I guess it was because of questions like this that I knew for certain that I needed to chat with Sergio: “In order to work as an actor in a stable manner you have to be good. It’s no use to be the cute boy who gets called once and you don’t see again because after three years he’s stopped working. And on top of being good, you have to be incredibly lucky basically because we’re so many actors out there. There are kids who decide they want to be actors and go to a school and get a diploma. But that guarantees nothing. Even the demand for admission in those schools lets you see we are too many. Just imagine how it’s like if you want to work in a production” Pazos says.

Sergio’s statement is a snapshot of a heartbreaking reality that explains—actually, confirms—why 54% of actors have not been able to work as such since 2014: demand for a job exceeds job supply. That’s all. Math does not lie. Even if you add the key factor of who might be unfair to consider actors to the equation to soften the unemployment rate.

It seems funny. When I called Carlos Martínez Carbonell, from Crémilo (Cultural Projects and Spectacle Distribution), the first thing he commented on this topic was: “What are we calling an actor?” The conversation went on in a very similar way to that with Pazos. A boy wanting to be an actor and appearing a couple of times in a television series does not mean he is a professional actor.

Carlos works on the other side: he is in charge of hiring shows for the companies. Like Sergio, he considers that the profession foundation lies on the theaters. And he exposes a fundamental problem that can help understand the situation depicted by the AISGE study: “Throughout the economic crisis, the programming has gotten polarized. In order to decrease risk and enhance results, we have supported either high-profile shows or local shows– leaving private theaters aside, which do dare to program other types of shows, even if they represent a minority. Politicians want to see full theaters, so they will hire famous or local people. In that way, developing loyalty for theaters is jeopardized. Everything in between famous and local disappears, gets erased” Carlos laments, as he asserts how difficult it is for companies to hire performances with the reputable theaters.
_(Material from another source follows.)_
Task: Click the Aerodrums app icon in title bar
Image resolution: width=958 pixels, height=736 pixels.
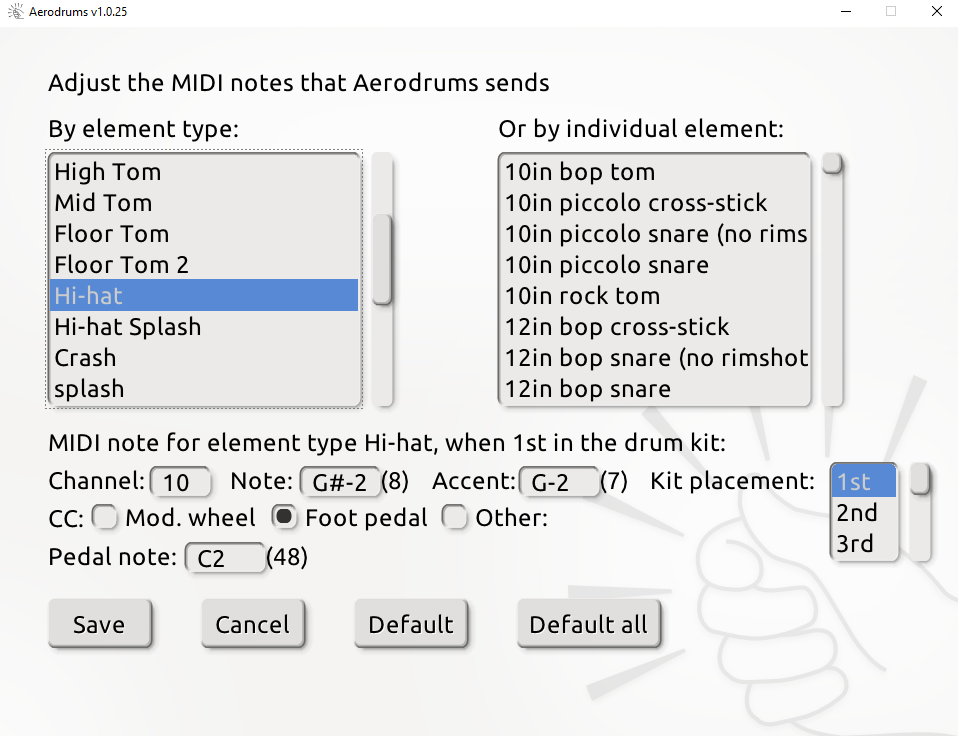Action: click(15, 11)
For Carlos, the way this situation is affecting actors’ opportunities is evident: “If in the National Theatre Network, where this polarization is challenged most often– even if not completely- there are around 5 000 theatre companies, each with a cast that requires weeks to rehearse, but 81% of these companies only manage to perform one night, who can live with this? If the larger venues program in this way, how do you produce a show that, if you’re very lucky, will only get fifteen performances? How many actors can afford this? If they are not working in television, how many projects do they need in order to survive? Same goes for producers: you are either a legendary badass producer, or you’ll suffer.”


Pilar Bardem said regarding the AISGE study that there are 364 nights a year in which there is no red carpet. The idea commonly held of actors and actresses involves party nights, photocalls and bohemian lifestyle, but we seldom consider their precarious labor situation or the amount of work behind that life.

Sergio expands on this idea: “Young people want what’s immediate: being famous and quick money. Working on your voice and your trade is not interesting for them. They think that if they land a television show all is done but daily shows, for instance, require eight hours a day of shooting. When the season is on, you have no life. It’s not all parties and social life.”

On the theatre programming polarization between high profile and local shows, Sergio comments that famous actors work really hard in order to make every assignment work “because maybe no one will call you tomorrow. It would be terrific if we could all forgo opportunities so that everyone could work, but a famous actor does not know for how long it will last. In a year, you could be working four days a month. But you still have to pay your taxes.”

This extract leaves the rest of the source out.